Exploring Holomorphic Retracts

The purpose of this article is towards systematically characterizing (holomorphic) retracts of domains of holomorphy; to begin with, bounded balanced pseudoconvex domains \(B \subset \mathbb{C}^N\). Specifically, we show that every retract of \(B\) passing through its center (origin), is the graph of a holomorphic map over a linear subspace of \(B\). As for retracts not passing through origin, we obtain the following result: if \(B\) is a strictly convex ball and \(\rho\) any holomorphic retraction map on \(B\) which is submersive at its center, then \(Z=\rho(B)\) is the graph of a holomorphic map over a linear subspace of \(B\). To deal with a case when \(\partial B\) may fail to have sufficiently many extreme points, we consider products of strictly convex balls, with respect to various norms and obtain a complete description of retracts passing through its center. This can be applied to solve a special case of the union problem with a degeneracy, namely: to characterize those Kobayashi corank one complex manifolds \(M\) which can be expressed as an increasing union of submanifolds which are biholomorphic to a prescribed homogeneous bounded balanced domain.

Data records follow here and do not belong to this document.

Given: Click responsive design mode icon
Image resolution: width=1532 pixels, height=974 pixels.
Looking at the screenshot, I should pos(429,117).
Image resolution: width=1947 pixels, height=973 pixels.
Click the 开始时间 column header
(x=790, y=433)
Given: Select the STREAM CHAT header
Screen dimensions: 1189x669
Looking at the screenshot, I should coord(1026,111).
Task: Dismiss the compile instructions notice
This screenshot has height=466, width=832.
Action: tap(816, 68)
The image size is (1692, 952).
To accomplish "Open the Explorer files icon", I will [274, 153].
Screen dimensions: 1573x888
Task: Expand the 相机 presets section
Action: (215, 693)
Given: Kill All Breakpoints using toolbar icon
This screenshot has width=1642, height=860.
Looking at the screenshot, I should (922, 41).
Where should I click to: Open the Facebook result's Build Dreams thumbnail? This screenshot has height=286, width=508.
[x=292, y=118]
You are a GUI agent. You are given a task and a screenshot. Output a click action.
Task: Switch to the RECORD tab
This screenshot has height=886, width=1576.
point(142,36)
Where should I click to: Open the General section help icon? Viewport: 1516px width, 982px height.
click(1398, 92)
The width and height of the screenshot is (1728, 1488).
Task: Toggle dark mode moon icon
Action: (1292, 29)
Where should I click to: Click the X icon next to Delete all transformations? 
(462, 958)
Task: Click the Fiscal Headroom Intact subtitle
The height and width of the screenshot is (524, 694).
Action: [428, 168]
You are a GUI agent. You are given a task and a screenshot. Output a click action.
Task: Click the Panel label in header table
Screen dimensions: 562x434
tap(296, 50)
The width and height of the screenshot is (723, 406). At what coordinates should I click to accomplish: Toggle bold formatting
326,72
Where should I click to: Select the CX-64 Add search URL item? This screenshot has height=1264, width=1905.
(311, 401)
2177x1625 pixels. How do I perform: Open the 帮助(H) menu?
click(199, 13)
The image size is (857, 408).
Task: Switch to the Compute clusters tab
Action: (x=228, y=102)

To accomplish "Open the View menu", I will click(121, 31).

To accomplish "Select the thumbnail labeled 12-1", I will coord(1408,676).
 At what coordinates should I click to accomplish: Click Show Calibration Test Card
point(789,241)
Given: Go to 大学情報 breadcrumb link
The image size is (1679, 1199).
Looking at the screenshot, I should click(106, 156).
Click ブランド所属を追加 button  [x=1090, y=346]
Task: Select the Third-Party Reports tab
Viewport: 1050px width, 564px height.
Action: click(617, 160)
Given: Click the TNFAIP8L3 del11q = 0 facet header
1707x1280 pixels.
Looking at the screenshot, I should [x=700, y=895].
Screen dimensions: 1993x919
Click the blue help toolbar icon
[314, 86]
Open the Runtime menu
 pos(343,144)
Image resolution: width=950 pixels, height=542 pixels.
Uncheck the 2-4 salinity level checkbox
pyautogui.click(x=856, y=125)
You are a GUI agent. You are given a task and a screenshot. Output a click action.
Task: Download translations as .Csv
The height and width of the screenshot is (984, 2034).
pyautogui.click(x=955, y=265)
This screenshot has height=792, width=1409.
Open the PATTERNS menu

Results about non-existence of retracts of each possible dimension is established for the simplest non-convex but pseudoconvex domain: the `\(\ell^q\)-ball' for \(0<q<1\); this enables an illustration of applying retracts to establishing biholomorphic inequivalences. To go beyond balanced domains, we then first obtain a complete characterization of retracts of the Hartogs triangle and `analytic complements' thereof. Thereafter, similar characterization results for domains which are neither bounded nor topologically trivial. We conclude by reporting some results on the retracts of \(\mathbb{C}^2\).